If $$\alpha, \beta$$ are the roots of the equation $$x^2 - (5 + 3^{\sqrt{\log_3 5}} - 5^{\sqrt{\log_5 3}})x + 3(3^{(\log_3 5)^{1/3}} - 5^{(\log_5 3)^{2/3}} - 1) = 0$$ then the equation, whose roots are $$\alpha + \dfrac{1}{\beta}$$ and $$\beta + \dfrac{1}{\alpha}$$, is

We first simplify the coefficients in the given equation $$x^2 - \left(5 + 3^{\sqrt{\log_3 5}} - 5^{\sqrt{\log_5 3}}\right)x + 3\left(3^{(\log_3 5)^{1/3}} - 5^{(\log_5 3)^{2/3}} - 1\right) = 0$$.

Let $$t = \log_3 5$$, so $$\log_5 3 = \dfrac{1}{t}$$ and $$5 = 3^t$$.

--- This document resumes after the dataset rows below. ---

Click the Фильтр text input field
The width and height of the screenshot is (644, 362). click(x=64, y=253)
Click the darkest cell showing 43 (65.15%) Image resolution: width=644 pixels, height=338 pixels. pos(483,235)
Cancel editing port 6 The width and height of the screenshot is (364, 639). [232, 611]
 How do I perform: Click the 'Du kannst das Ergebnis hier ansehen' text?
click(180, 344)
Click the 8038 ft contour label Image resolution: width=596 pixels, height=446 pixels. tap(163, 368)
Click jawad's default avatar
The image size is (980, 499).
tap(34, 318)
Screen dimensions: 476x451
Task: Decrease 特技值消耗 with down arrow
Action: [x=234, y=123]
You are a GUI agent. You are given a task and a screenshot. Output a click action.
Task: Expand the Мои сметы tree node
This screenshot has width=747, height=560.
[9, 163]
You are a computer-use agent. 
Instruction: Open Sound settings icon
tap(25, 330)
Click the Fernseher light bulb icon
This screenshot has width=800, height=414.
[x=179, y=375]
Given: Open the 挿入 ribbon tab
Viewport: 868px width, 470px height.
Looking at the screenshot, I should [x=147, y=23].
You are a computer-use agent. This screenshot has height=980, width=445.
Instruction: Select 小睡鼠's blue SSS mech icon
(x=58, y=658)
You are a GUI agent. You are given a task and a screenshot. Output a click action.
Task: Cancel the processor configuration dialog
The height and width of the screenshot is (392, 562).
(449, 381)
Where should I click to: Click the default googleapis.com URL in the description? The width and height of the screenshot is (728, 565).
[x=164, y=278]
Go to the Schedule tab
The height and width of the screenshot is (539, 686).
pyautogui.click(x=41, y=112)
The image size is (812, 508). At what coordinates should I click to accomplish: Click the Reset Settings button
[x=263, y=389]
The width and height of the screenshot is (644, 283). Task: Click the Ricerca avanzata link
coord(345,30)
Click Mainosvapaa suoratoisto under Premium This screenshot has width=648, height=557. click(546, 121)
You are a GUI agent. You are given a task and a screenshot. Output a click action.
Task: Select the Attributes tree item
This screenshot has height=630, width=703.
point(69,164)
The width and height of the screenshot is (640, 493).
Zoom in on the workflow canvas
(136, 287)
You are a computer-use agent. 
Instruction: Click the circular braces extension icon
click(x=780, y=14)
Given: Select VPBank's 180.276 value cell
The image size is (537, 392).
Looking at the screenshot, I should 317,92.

For the coefficient of $$x$$: $$3^{\sqrt{t}}$$ and $$5^{\sqrt{1/t}} = (3^t)^{1/\sqrt{t}} = 3^{t/\sqrt{t}} = 3^{\sqrt{t}}$$. These are equal, so $$3^{\sqrt{\log_3 5}} - 5^{\sqrt{\log_5 3}} = 0$$. The coefficient of $$x$$ is $$-(5 + 0) = -5$$.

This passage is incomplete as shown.